Kathy and Herb were both from Richmond, although she then went to Atlanta to live with one one parent and a stepparrent (can't remember if the mom or the dad was the stepparrent). She was back in Richmond in 1950, staying with an aunt, when Herb came back to Richmond prior to the baseball season, when he would be starting as the announcer for the Springfield, Massachusetts, Cubs. They met and got married later in the year.
Kathy especially had that southern hospitality. In January 1995 I spent a couple days with Herb at their winter home in Florida to work with him on the book. After each session with Herb, I figured out Kathy wasn't going to let me out of there without first having dinner with them. Herb and I kind of wore each other out with these sessions, and I was so tired I just wanted to get back to my hotel and lie down. However, it wouldn't have been good southern hospitality to let a visitor leave on an empty stomach, so Herb and I would just sit and watch TV until Kathy got all the food on the table. After I had eaten, I was finally allowed to leave. (Please note that I hope this doesn't come across as bitching, but that it's a very endearing memory I have of both of them.)

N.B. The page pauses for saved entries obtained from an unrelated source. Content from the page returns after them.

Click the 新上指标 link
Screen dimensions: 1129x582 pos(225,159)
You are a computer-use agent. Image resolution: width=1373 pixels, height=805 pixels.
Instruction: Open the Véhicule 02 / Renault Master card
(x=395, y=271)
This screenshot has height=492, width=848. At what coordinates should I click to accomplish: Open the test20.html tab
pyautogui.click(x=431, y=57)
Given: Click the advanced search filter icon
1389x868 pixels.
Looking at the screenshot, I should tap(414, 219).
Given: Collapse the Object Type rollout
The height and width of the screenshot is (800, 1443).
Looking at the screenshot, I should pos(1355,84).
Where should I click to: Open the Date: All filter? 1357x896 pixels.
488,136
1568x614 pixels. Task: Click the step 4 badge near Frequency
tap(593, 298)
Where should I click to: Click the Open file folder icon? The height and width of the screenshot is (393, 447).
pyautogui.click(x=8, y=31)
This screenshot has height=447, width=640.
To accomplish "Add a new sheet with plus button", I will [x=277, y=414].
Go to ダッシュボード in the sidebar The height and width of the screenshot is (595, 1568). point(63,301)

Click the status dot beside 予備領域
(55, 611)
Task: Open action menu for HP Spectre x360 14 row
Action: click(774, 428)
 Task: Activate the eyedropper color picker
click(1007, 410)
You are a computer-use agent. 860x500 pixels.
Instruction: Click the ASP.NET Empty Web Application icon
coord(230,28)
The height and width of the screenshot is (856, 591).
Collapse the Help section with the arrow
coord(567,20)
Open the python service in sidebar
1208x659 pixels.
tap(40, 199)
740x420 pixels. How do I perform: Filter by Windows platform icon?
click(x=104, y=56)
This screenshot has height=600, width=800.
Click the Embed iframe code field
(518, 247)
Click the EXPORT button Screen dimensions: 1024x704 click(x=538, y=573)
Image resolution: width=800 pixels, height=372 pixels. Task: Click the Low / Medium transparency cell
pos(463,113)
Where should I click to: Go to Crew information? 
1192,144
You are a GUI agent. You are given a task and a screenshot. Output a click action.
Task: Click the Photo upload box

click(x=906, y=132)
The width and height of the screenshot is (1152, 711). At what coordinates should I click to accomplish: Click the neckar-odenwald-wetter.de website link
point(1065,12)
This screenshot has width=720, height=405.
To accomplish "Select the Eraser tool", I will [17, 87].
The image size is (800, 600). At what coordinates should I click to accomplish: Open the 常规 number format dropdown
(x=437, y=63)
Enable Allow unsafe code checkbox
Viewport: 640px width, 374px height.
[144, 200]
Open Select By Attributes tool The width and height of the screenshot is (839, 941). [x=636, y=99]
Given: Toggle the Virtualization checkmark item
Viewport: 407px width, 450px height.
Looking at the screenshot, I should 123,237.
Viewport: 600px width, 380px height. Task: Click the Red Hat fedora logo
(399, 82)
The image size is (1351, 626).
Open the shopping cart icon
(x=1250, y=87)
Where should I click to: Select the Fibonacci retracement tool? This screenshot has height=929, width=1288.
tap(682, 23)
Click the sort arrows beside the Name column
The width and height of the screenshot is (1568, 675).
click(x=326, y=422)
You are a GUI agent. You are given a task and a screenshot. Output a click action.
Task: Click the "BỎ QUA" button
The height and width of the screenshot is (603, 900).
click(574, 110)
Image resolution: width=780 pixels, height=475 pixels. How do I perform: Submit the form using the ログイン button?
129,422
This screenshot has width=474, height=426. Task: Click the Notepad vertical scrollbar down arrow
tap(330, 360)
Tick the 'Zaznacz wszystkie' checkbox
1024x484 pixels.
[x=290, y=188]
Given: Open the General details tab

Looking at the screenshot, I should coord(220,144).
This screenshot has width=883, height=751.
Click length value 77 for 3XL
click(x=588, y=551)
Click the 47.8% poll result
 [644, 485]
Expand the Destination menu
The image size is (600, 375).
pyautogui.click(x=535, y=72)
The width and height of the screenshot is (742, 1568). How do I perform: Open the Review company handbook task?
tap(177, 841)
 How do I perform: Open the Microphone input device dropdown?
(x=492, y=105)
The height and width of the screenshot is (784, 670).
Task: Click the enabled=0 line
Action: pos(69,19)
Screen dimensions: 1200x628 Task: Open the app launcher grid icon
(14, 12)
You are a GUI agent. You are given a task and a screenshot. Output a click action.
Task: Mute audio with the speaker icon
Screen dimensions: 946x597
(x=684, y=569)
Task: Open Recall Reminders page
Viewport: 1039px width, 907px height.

Kathy was pretty sharp-tongued and you could get some good gossip out of her. But I also remember her intervening as Herb started to tell me a story she didn't want in the book. It was what caused Danny Walton of the Twins to punch announcer Larry Calton in 1975. This story is also in Danny Thompson's diary of that season, E-6, and the reason was that Danny Walton was handing out cigars on the team bus because he and his wife had just had a baby. Calton took a cigar and said, "Congratulations, Danny. What was it? Black or white?"A
s Herb started to tell me this story, Kathy heard it and came out of the other room. We had a tape recorder running, and she apparently didn't want her objection on the tape, so she just positioned herself in front of Herb and waved her arms back and forth, signalling him to knock it off. It was pretty funny (not the story but her reaction to Herb telling it).
Herb was the featured guest at our chapter meetings twice and was always happy to help out. He sure loved Halsey and had some good stories to tell about him.
Because he did only home games, I haven't been able to listen to Herb on the broadcasts in recent years. I heard from some that it was obvious he was slowing down, but I think he was still better than most of the announcers I now try not to listen to.